=== WORKING DATA ===
————————
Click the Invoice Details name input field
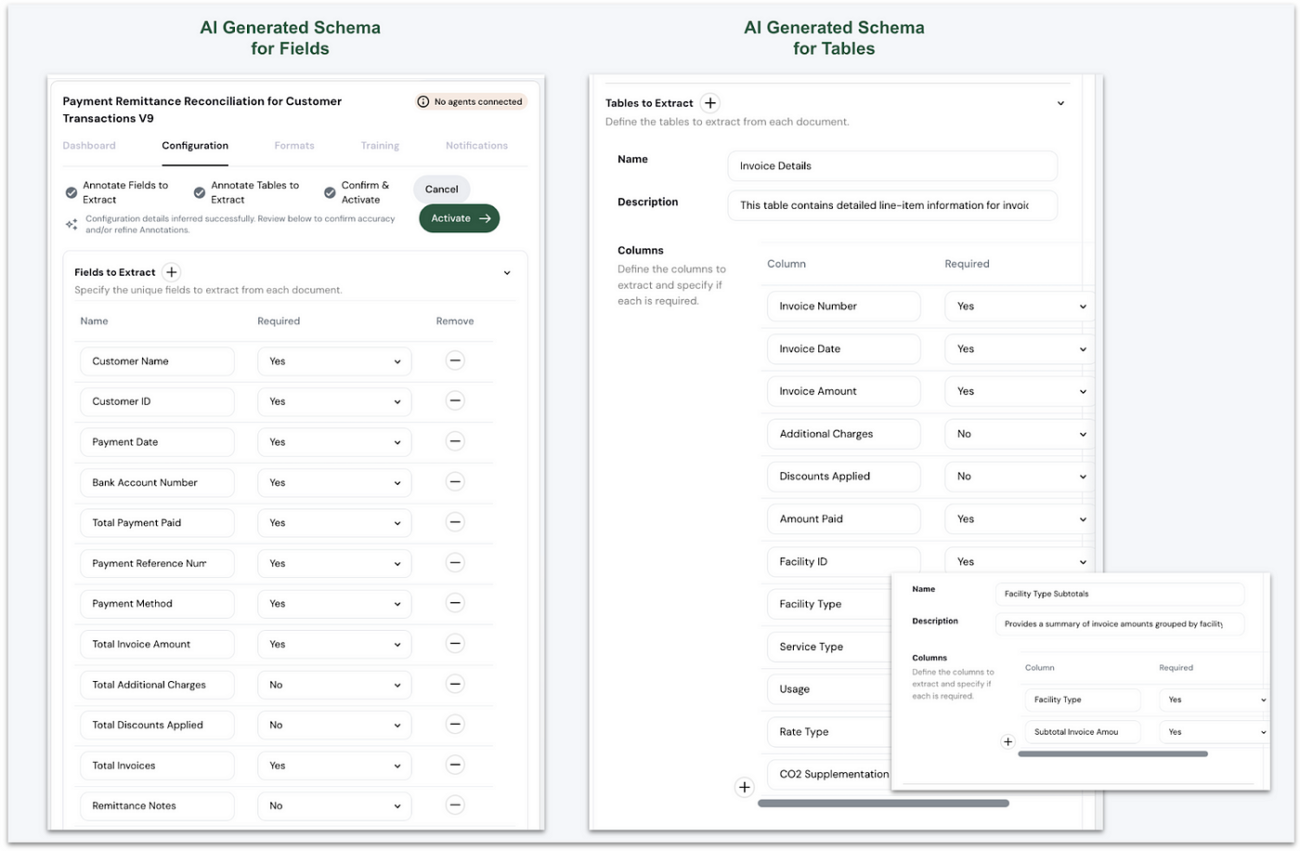point(890,165)
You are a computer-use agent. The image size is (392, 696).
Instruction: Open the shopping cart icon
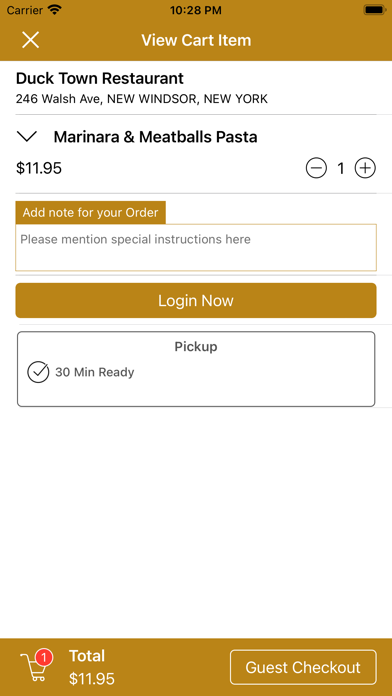pyautogui.click(x=33, y=669)
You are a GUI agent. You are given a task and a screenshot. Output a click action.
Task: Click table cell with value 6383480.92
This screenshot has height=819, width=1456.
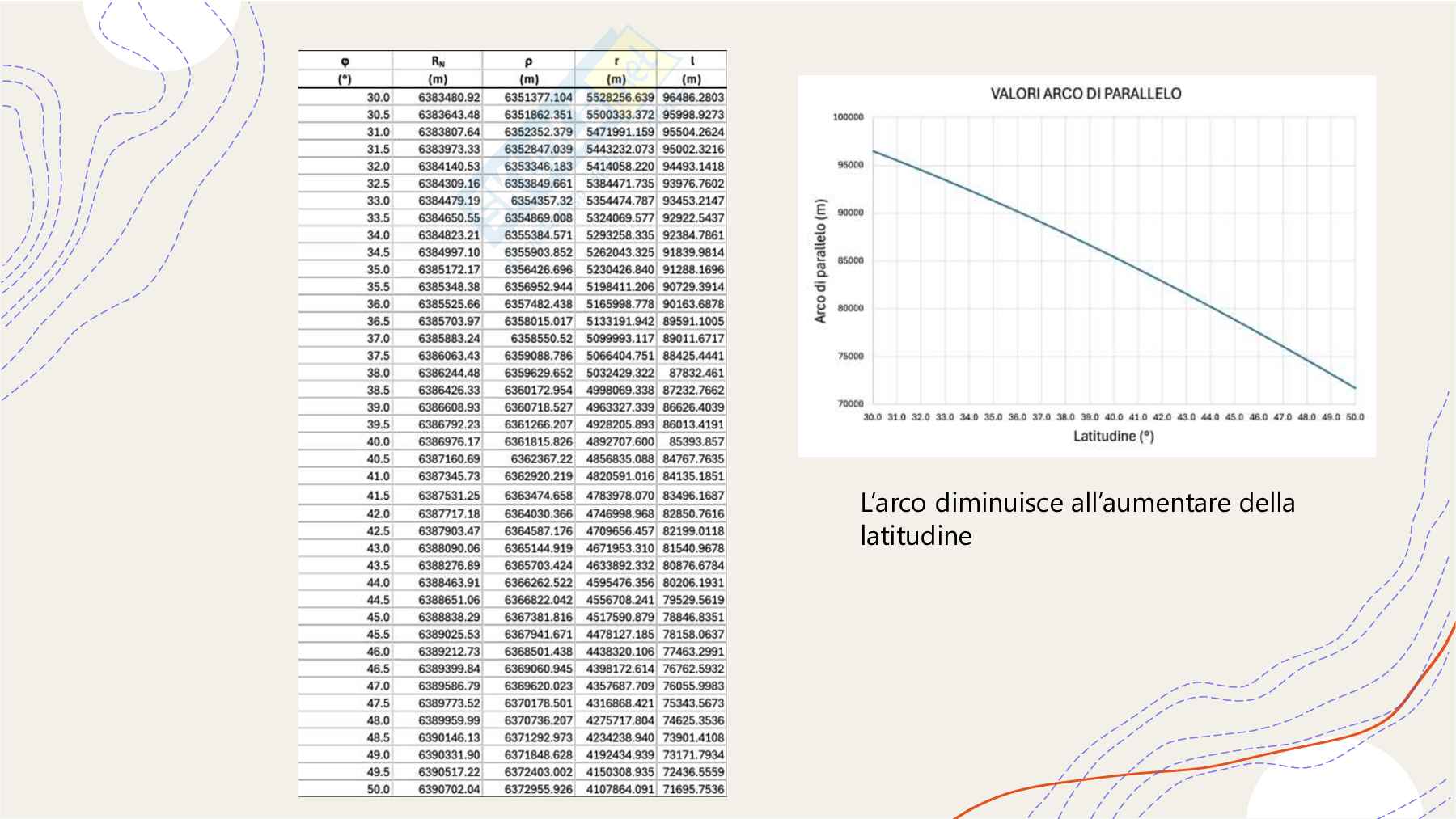click(449, 98)
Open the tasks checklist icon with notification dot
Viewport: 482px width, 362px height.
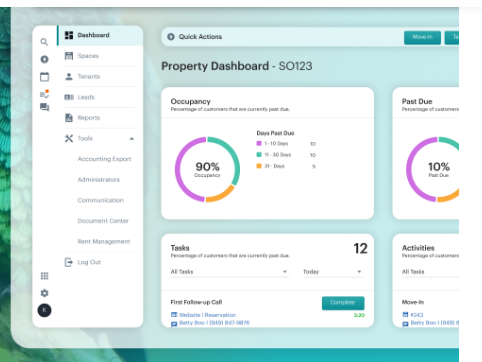[x=45, y=94]
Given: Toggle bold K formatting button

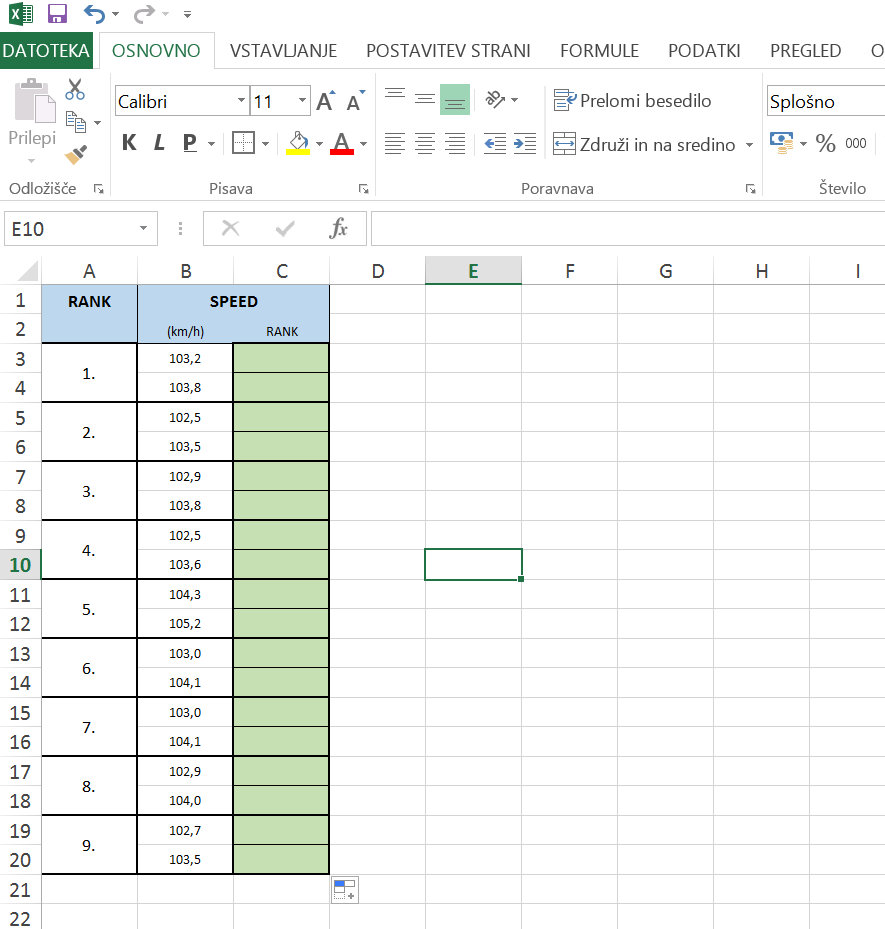Looking at the screenshot, I should 128,144.
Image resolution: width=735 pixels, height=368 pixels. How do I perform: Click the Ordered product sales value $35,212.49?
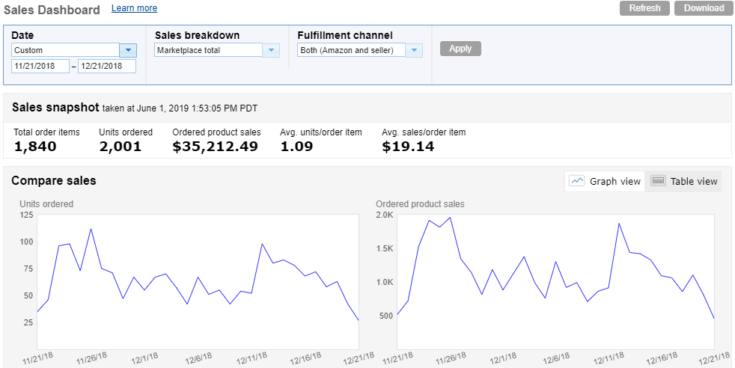click(215, 146)
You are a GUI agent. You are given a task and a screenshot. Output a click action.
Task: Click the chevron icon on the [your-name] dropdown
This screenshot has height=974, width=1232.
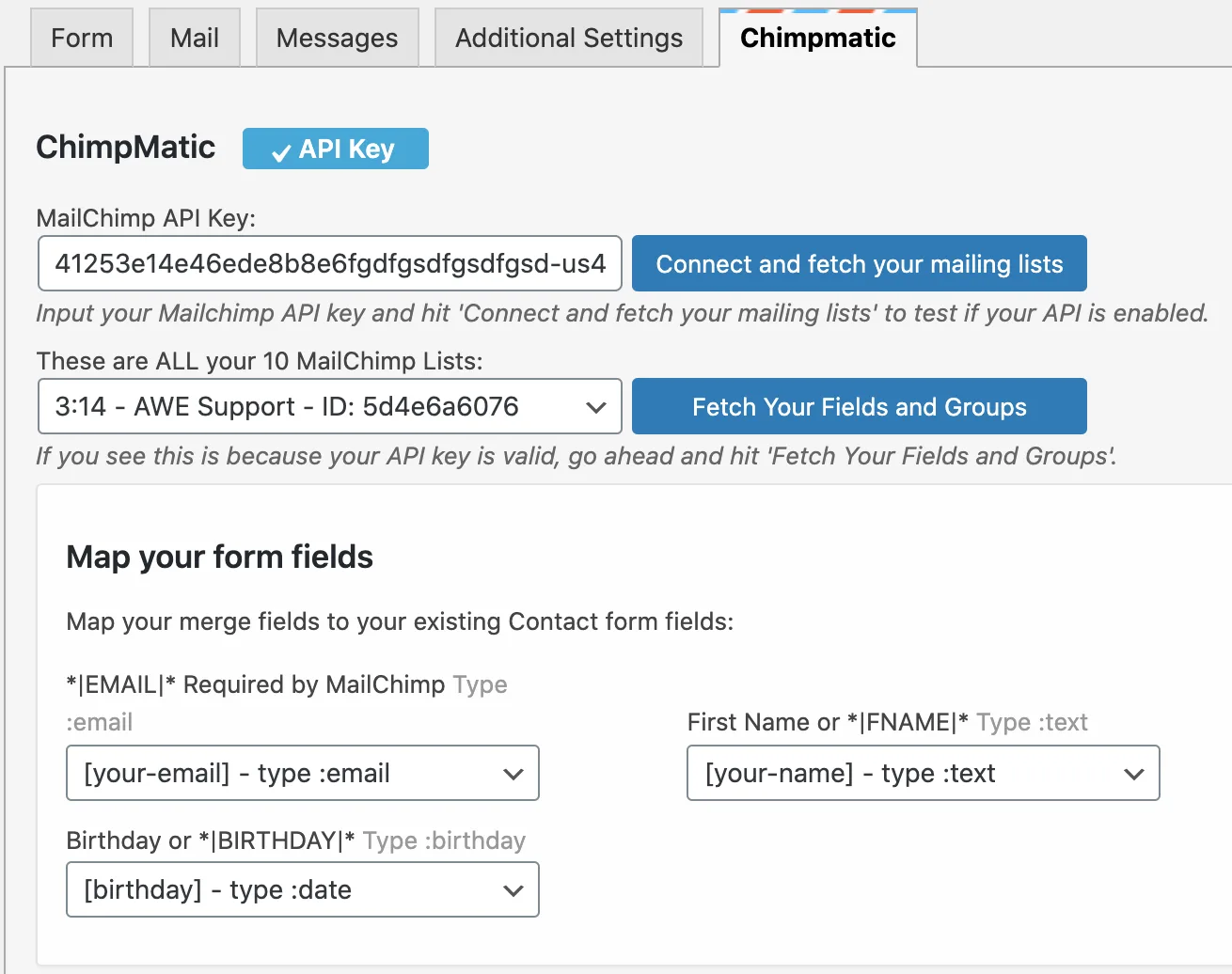click(1134, 773)
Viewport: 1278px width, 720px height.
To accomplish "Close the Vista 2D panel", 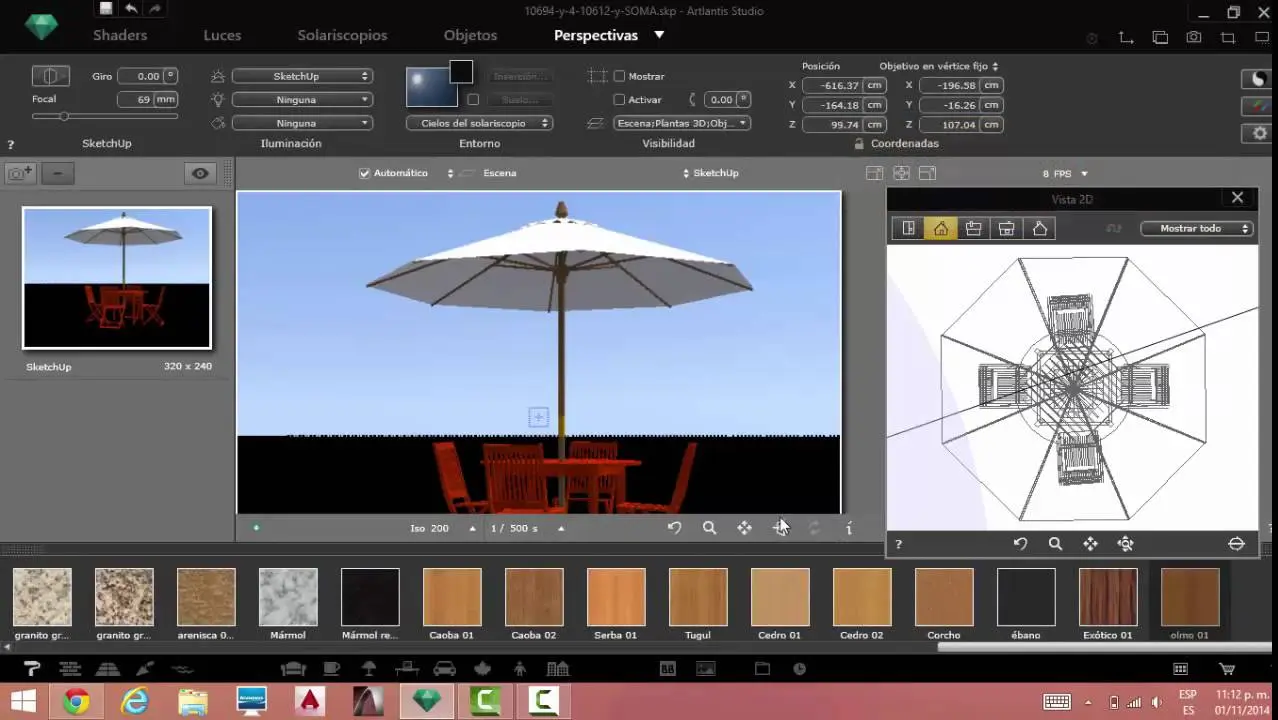I will point(1237,198).
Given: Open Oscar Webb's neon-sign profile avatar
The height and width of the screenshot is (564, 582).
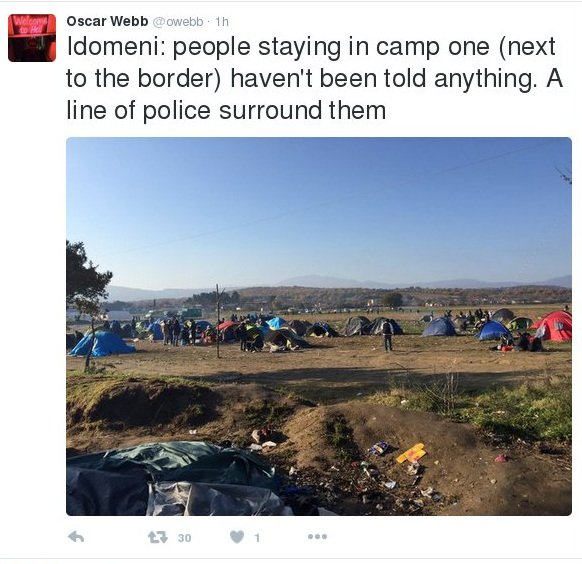Looking at the screenshot, I should tap(32, 38).
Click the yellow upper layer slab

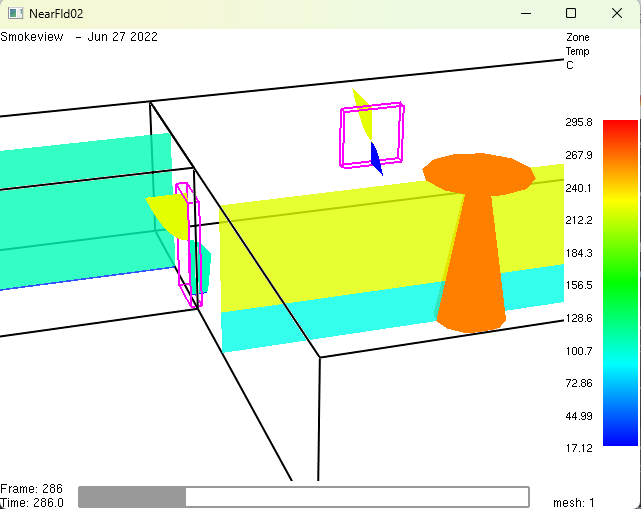(x=330, y=250)
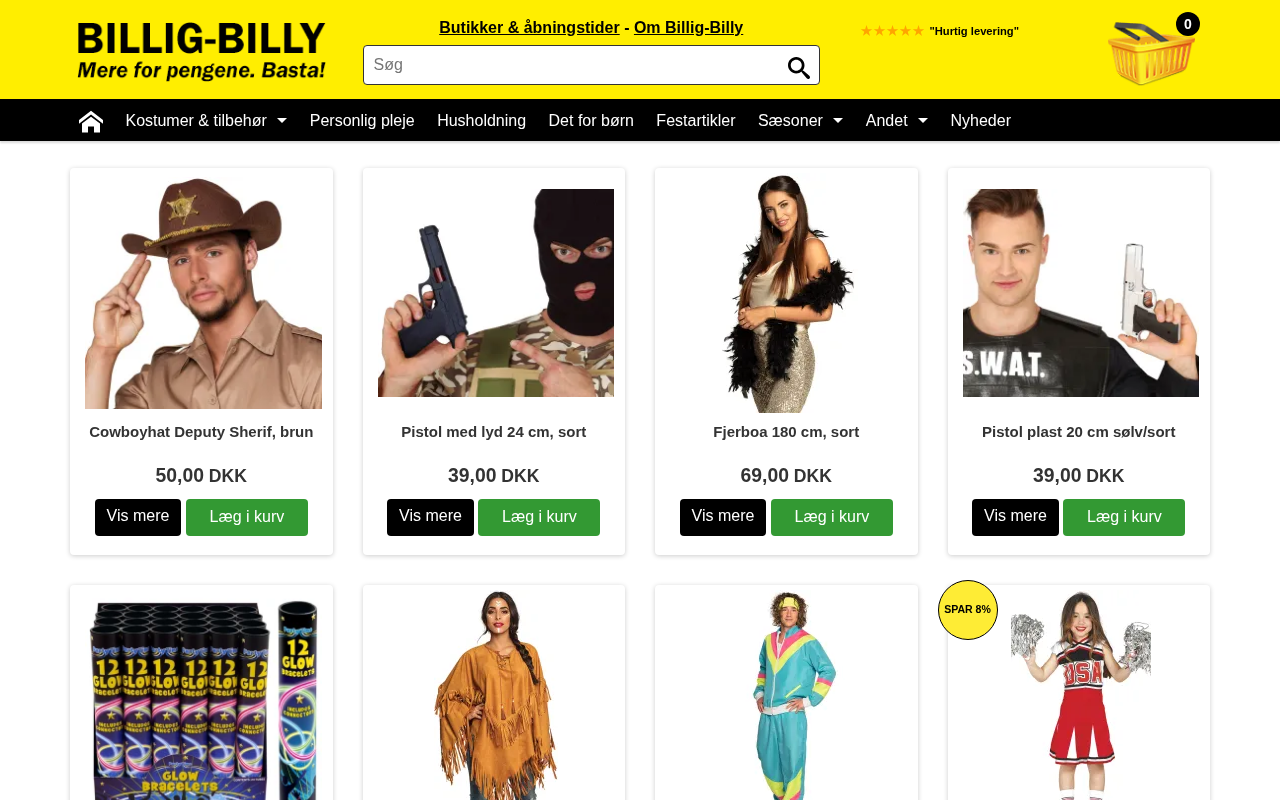
Task: Click the SPAR 8% discount badge
Action: coord(968,610)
————————
=== TASK DIRECTIONS ===
Go through the entries and copy every line that has "with".

=== OUTPUT FOR THIS EXERCISE ===
Task: Click table cell with value 6383480.92
Open the tasks checklist icon with notification dot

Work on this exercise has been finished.